Ballarat's cultural institutions are sitting on tens of thousands of digitised images — and nobody is entirely sure how many of them are duplicates. The problem did not emerge overnight. It accumulated across roughly two decades of piecemeal scanning drives, grant-funded digitisation rounds and software migrations that never quite spoke to each other, leaving organisations from the Art Gallery of Ballarat on Lydiard Street North to the Ballarat Heritage Services unit holding multiple versions of the same photograph, map or archival plate under different file names and metadata tags.

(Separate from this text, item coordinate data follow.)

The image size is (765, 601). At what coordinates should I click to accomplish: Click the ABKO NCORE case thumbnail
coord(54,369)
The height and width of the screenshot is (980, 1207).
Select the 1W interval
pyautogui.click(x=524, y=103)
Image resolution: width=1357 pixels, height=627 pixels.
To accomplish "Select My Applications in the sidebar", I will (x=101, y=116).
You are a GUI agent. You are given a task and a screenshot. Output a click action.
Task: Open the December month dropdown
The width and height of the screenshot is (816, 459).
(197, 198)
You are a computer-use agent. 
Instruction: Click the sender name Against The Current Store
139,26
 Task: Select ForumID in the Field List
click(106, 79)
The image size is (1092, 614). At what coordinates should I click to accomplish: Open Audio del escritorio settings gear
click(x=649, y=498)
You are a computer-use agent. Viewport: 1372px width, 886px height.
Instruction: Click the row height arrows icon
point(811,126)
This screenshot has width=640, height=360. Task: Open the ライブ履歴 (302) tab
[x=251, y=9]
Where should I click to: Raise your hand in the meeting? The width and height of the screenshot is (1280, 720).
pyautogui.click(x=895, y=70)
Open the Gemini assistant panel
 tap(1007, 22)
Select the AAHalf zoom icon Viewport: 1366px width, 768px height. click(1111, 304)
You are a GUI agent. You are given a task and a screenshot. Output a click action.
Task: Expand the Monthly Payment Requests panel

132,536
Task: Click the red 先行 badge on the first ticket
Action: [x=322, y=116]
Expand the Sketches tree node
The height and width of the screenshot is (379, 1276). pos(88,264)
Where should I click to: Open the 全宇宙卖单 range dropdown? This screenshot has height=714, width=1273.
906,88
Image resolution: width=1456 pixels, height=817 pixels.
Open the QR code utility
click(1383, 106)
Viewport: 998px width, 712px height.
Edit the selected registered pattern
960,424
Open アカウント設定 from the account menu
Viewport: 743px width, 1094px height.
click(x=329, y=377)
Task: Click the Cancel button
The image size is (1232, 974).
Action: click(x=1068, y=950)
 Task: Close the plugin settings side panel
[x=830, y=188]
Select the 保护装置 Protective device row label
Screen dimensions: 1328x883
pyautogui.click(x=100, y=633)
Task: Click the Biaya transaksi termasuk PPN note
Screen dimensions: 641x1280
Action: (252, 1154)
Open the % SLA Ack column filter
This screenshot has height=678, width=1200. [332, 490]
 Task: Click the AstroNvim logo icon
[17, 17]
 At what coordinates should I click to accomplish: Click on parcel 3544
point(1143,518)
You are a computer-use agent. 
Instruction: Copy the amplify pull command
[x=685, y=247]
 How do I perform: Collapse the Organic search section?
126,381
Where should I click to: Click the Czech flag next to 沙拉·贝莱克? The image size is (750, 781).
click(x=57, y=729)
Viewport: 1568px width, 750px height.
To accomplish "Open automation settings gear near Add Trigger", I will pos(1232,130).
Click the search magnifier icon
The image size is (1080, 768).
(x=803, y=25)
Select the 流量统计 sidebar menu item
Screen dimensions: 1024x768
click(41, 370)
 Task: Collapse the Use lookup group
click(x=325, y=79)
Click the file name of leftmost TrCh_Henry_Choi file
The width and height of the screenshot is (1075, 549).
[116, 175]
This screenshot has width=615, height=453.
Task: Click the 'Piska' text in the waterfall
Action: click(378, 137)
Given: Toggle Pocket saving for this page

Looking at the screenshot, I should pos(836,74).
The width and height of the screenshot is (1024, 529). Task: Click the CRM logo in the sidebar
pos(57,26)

The issue matters now because several of those organisations are in the middle of, or approaching, significant capital and systems upgrades. Ballarat Health Services has been navigating a multi-year infrastructure renewal conversation with the state government. Sovereign Hill, which holds one of the most commercially significant photographic archives in regional Victoria, received renewed tourism grant support in the 2025–26 Victorian budget cycle. Both trajectories are pushing institutions to audit and rationalise their digital holdings before committing to new content management systems — and what they are finding is messier than expected.
How the duplicates accumulated
The root cause is straightforward: Ballarat went through at least three distinct digitisation eras without a unified regional standard. The first wave came in the early 2000s, when the Ballarat Regional Genealogical Society and local library branches scanned physical records largely independently, producing low-resolution TIFFs catalogued under inconsistent naming conventions. A second round followed in the early 2010s, driven by federal and state heritage funding that required institutions to submit digitised assets to centralised repositories — but did not require them to deduplicate against their own existing holdings first. A third push, accelerating from around 2019 onward, saw organisations migrate to cloud-based collection management platforms, importing legacy files wholesale rather than auditing them.
The result, across institutions clustered in the CBD and inner precincts around Sturt Street and Dana Street, is what archivists describe as layered redundancy: the same 1890s goldfield photograph might exist as an original scan from 2003, a second scan from 2012 at higher resolution, a cropped derivative created for a web gallery, a watermarked version produced for commercial licensing, and a thumbnail generated automatically by a content management system during migration. Each version carries slightly different metadata. None are flagged as related to the others.
Why fixing it is harder than it sounds
Deduplication software can catch exact or near-exact pixel matches. It struggles with the scenario Ballarat's archivists actually face: images that are genuinely different files — different resolution, different crop, different colour profile — but represent the same underlying historical object. That requires human review, and human review requires time and money that recurrent operating budgets rarely accommodate.
The Ballarat Mechanics' Institute, which holds one of the oldest lending library collections in Victoria and has been digitising portions of its photographic and ephemera holdings since at least 2008, has been working through a manual review process tied to its broader collection management project. Progress is measured in hundreds of records per volunteer shift, against a backlog estimated internally at well over 20,000 items across image and document categories combined.
The practical stakes are not abstract. When an institution publishes a duplicate under a different identifier, it can appear in external search indexes and aggregators — including the National Library of Australia's Trove platform — as two separate objects. Researchers cite both, creating bibliographic confusion that compounds over years. Licensing departments issue rights clearances against the wrong master file. And when storage contracts are renegotiated, organisations pay to retain data they do not realise they already hold elsewhere in their own system.
Regional institutions watching this space should expect the next twelve months to bring clearer guidance. The Public Record Office Victoria has been developing updated digitisation standards, and any organisation seeking state heritage or tourism grant funding from the 2026–27 round is likely to face tighter requirements around collection hygiene and deduplication declarations before funds are released. For Ballarat's archivists, that deadline is functioning as the forcing mechanism that years of good intentions never quite provided.